The outdoor portion of the HAM preserves a historic city block, including Hinderliter Grog Shop, built in 1827. It is the oldest building in Little Rock. The 1850's farmstead is home to a Living History program that looks great. Unfortunately, it opens later than the museum galleries and we weren't able to experience it. This is as much of the outdoors that we saw.
Our next stop was the Arkansas State Capitol.
Don't miss Arkansas' Liberty Bell replica. It's housed outdoors in a covered pavilion. Topeka, take a lesson from Little Rock. This is how you display a bell.
Right next to the bell is this monument to the Little Rock Nine. You can read all about it, and the many other monuments on the Capitol grounds, in this handy self-guided tour booklet. Great job, Arkansas!
When we visited, the Arkansas flag was flying at half-staff as tribute to the memory of Senator Roy C. “Bill” Lewellen.
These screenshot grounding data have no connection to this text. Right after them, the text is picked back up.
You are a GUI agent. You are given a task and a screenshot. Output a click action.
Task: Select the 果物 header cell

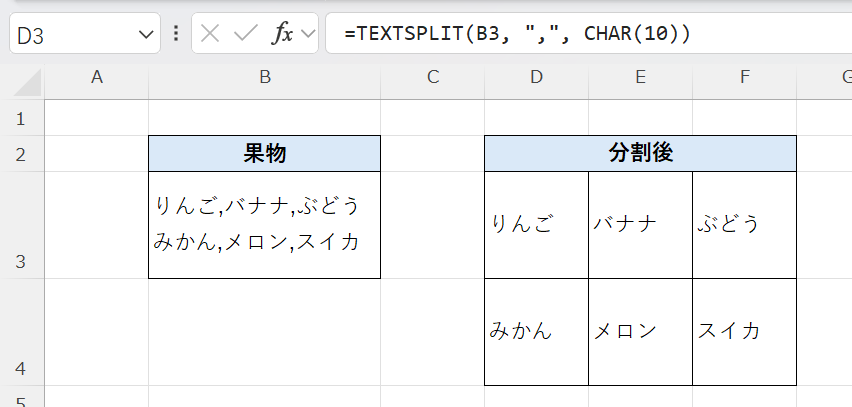coord(264,153)
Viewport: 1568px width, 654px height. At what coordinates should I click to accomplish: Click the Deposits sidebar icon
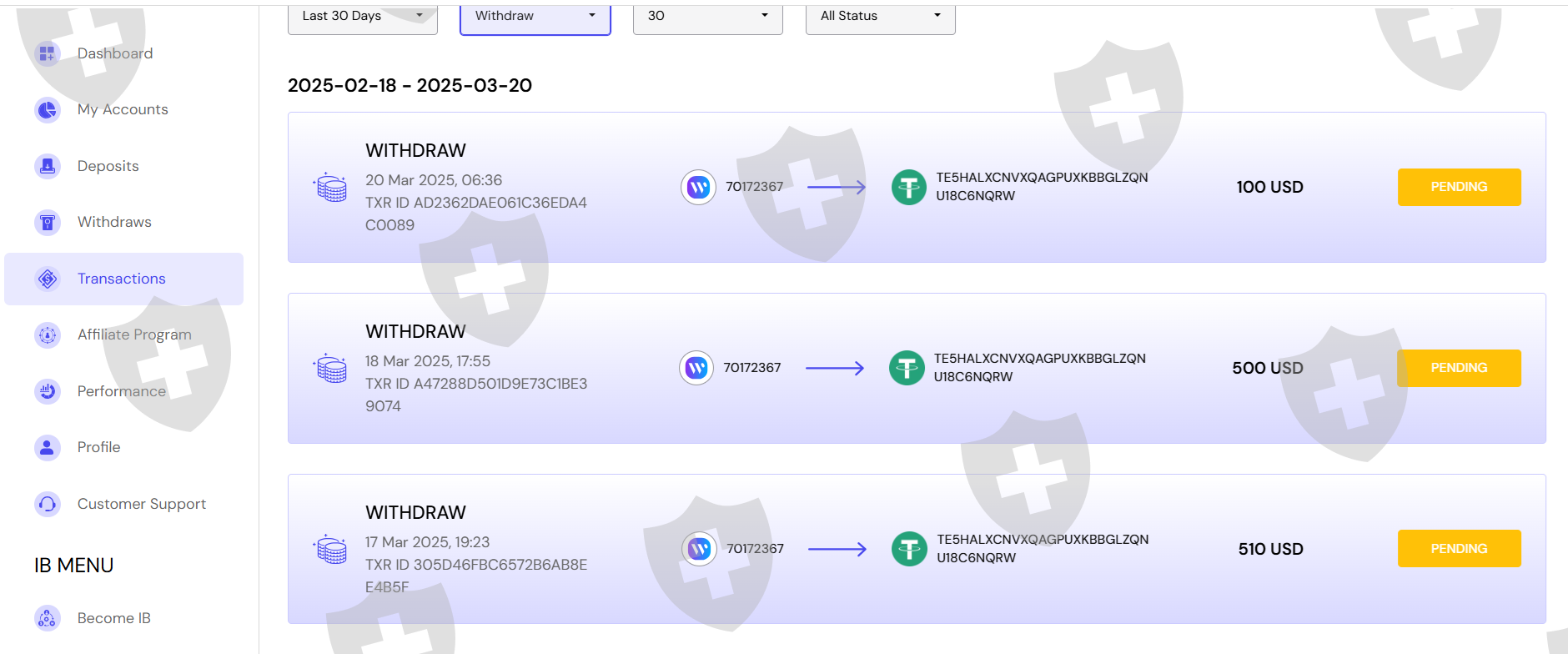point(48,166)
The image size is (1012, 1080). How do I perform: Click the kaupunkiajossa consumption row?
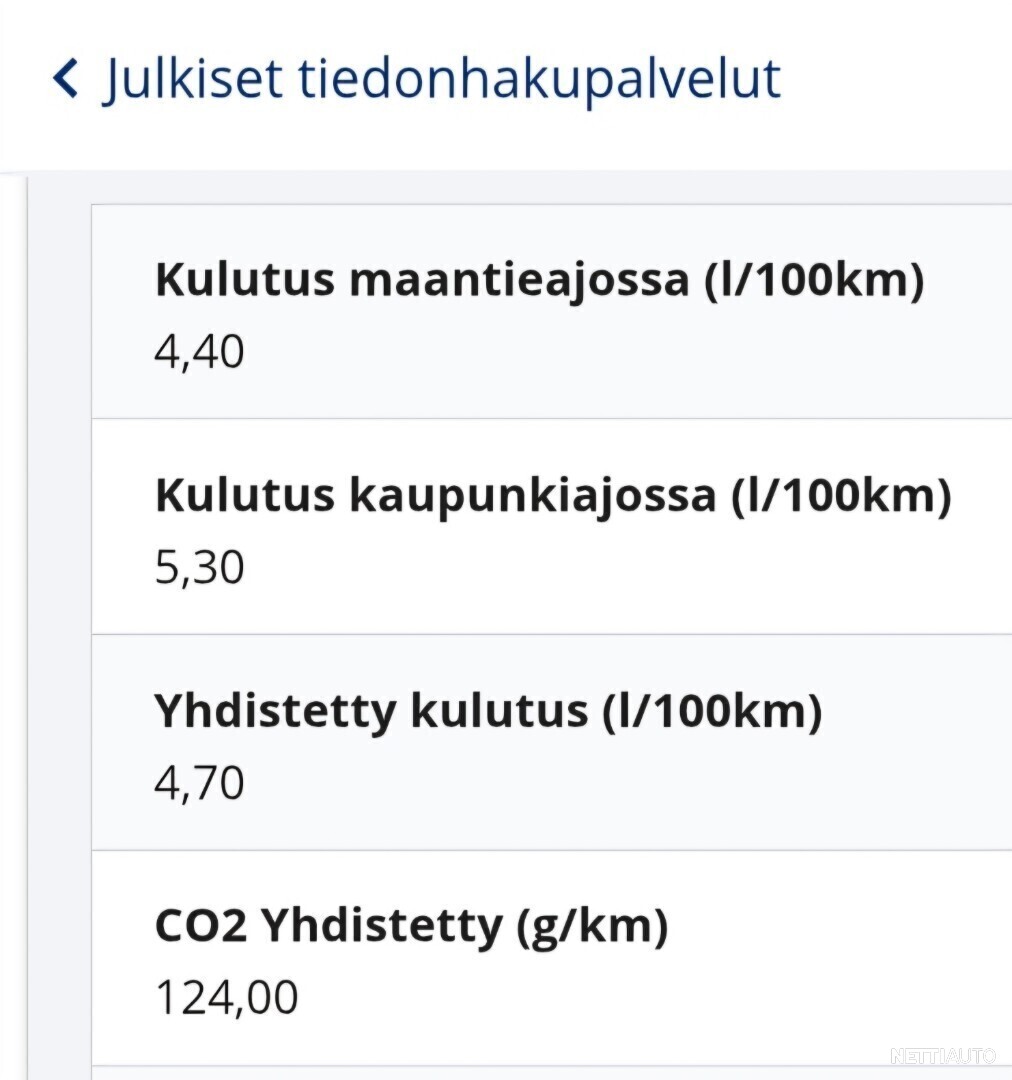(552, 526)
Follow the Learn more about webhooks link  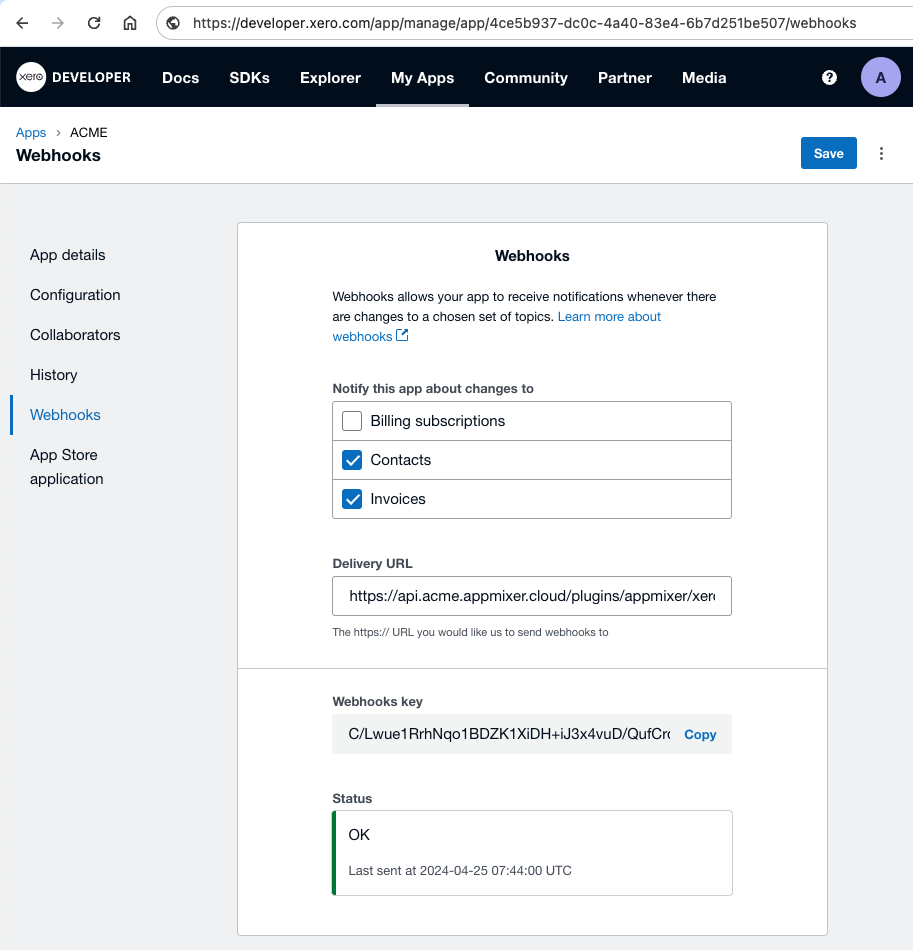point(609,317)
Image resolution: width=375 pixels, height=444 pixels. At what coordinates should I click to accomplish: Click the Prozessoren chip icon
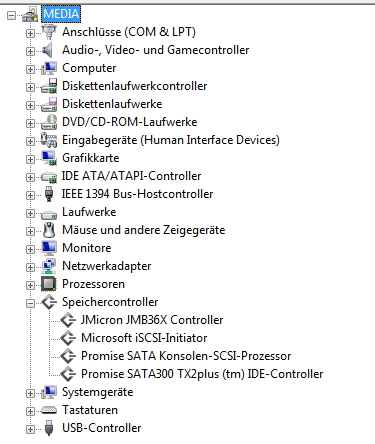(49, 284)
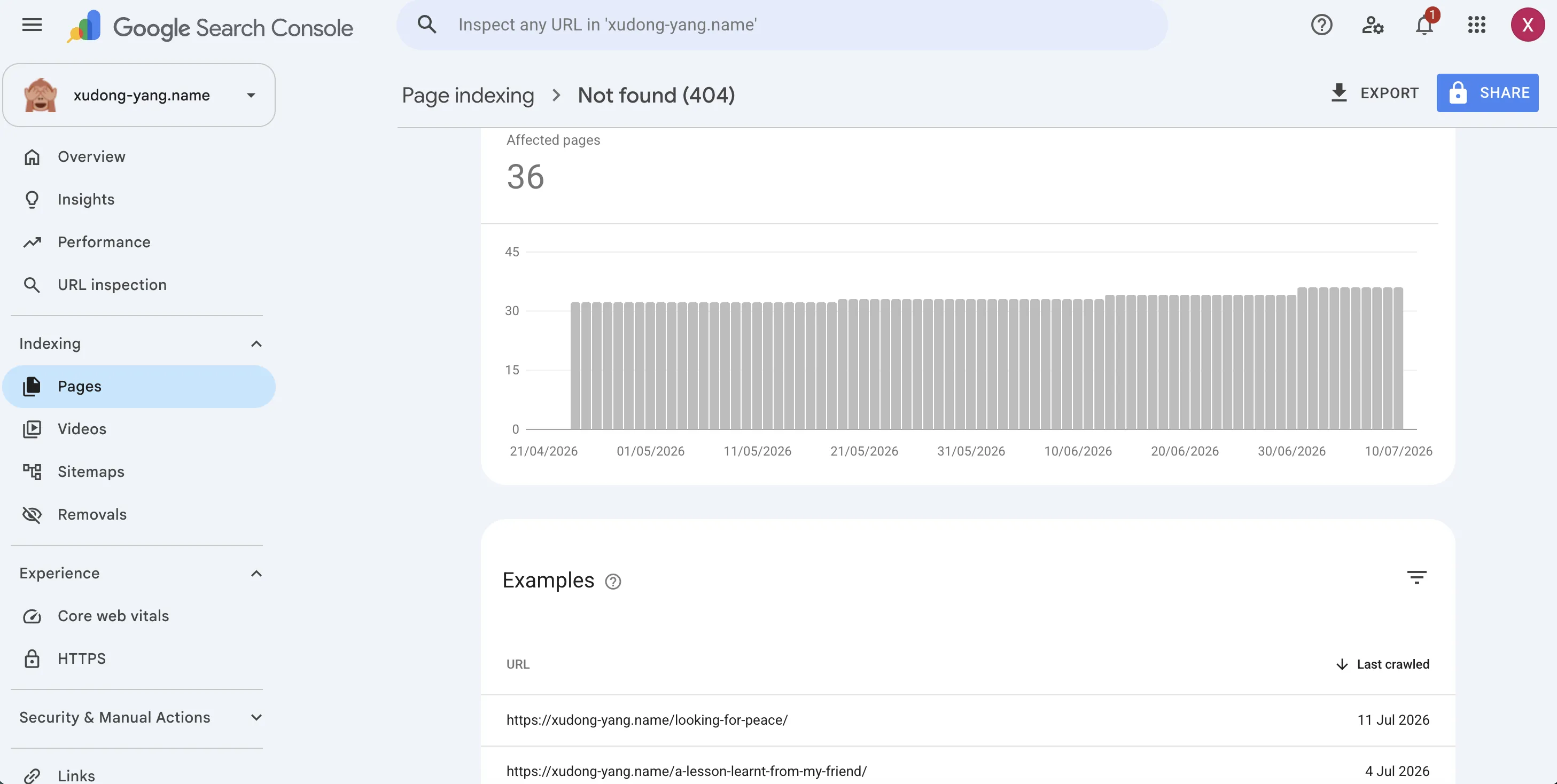
Task: Open the Examples filter icon
Action: (x=1416, y=577)
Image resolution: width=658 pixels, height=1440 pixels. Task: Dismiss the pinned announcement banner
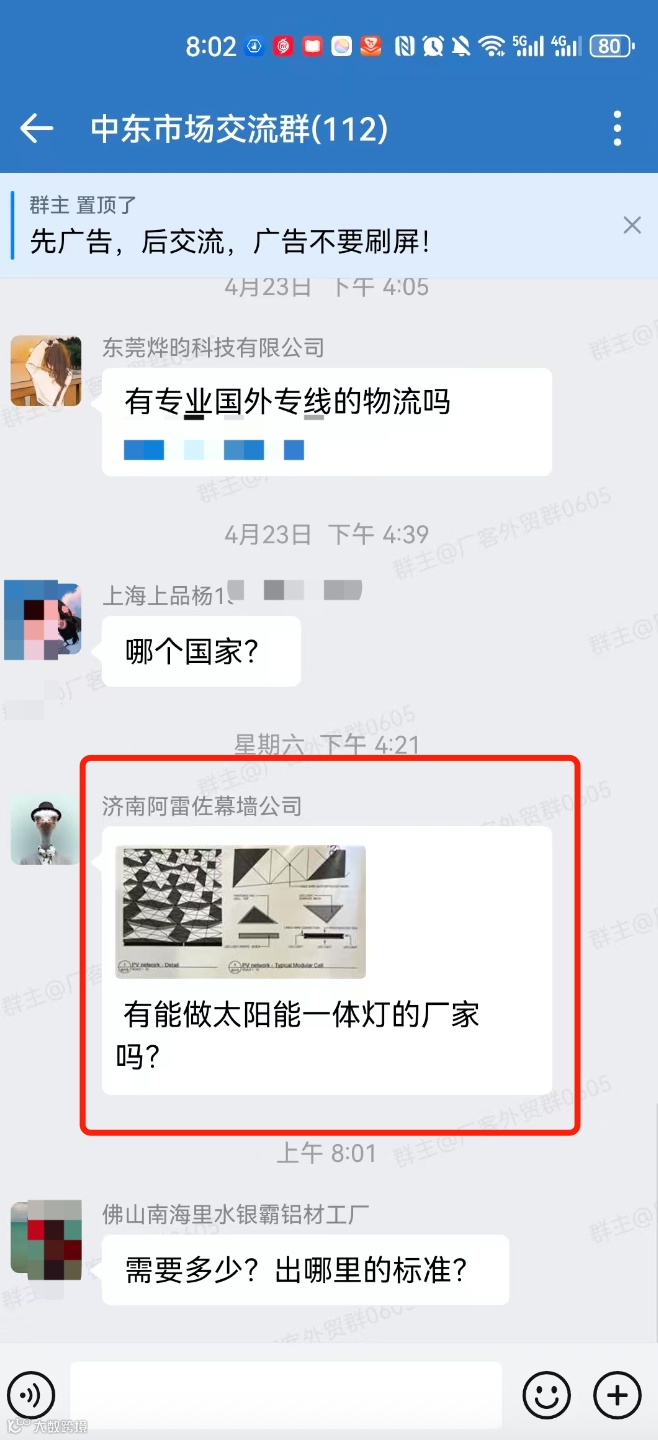(x=632, y=225)
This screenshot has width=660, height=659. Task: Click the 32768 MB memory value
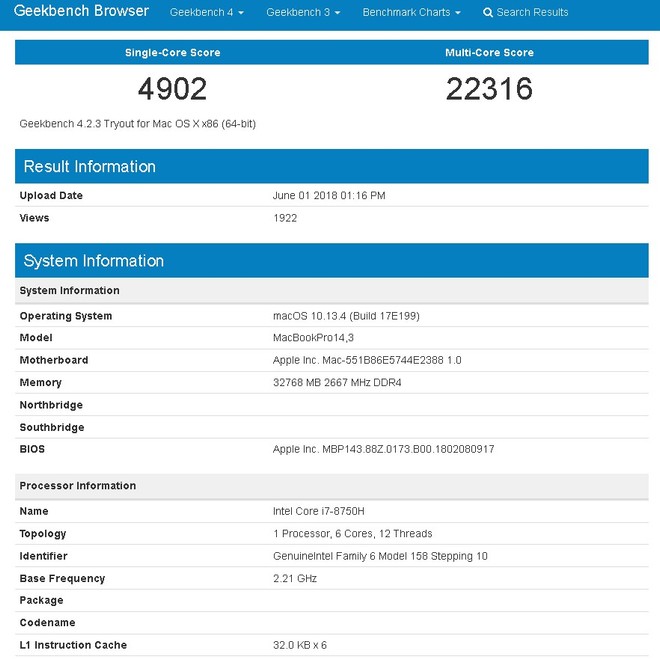(x=337, y=383)
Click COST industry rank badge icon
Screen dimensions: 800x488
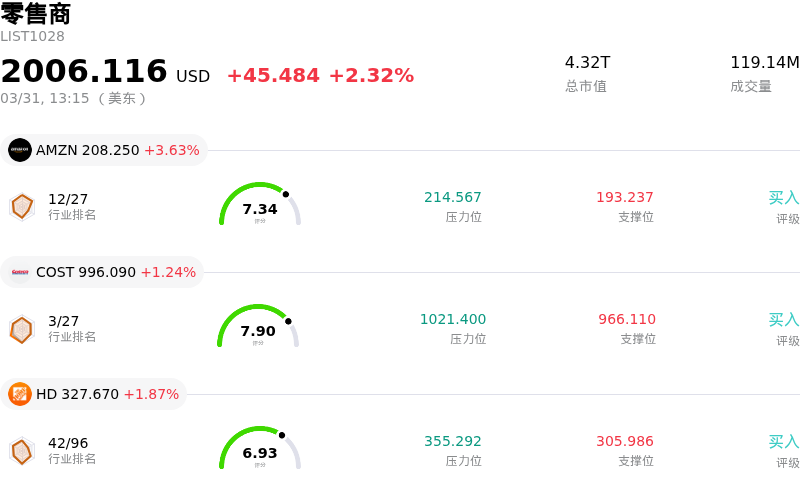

The inside of the Capitol was really nice. Having visited 30+ Capitol buildings, some of them blend together in my memory, but this was one of the prettier ones.
It's also the only one where I can remember seeing every state flag displayed indoors. They were all displayed outdoors in Montgomery.
I don't remember seeing a photo of the state's beauty queen displayed prominently in the Capitol before.
Arkansas really likes their State Seal. It's everywhere.
As expected, many of Arkansas' governors are featured in the Capitol. I'm choosing not to post the photo of the guy who preferred to shut down the entire school district for a year rather than allow racial integration. He's been called both the "best loved" and "most hated" of Arkansas politicians. As someone who greatly values both education and racial equality, you can guess where I stand.
I can't actually name a lot of Arkansas politicians, but here are two I recognized. I learned all about Winthrop Rockefeller on the outstanding We Didn't Start the Fire podcast. (Hilariously, during the episode with Billy Joel himself, we learned that was the wrong Rockefeller.) That's a young Bill Clinton on the right.
The Capitol had some really cool displays. I loved this one about Arkansas stamps. (I love stamps.)
We all enjoyed learning about Arkansas' state symbols. Steve is looking at a dutch oven, their State Cooking Vessel.
Trevor recognized a work by Audubon (he recently did a report on him) and I was fascinated by Arkansas' changing state nicknames. It's earliest nicknames were "Bear State" and "Toothpick State" (an Arkansas toothpick being a knife like the murder weapon I learned about at the Old State House). In 1923, Arkansas named itself "The Wonder State" then changed to "Land of Opportunity" in 1953. In 1995, Arkansas adopted its current nickname, "The Natural State."
The cafe is fun and funky. We sat in the part of the dining room made from upcycled shipping containers.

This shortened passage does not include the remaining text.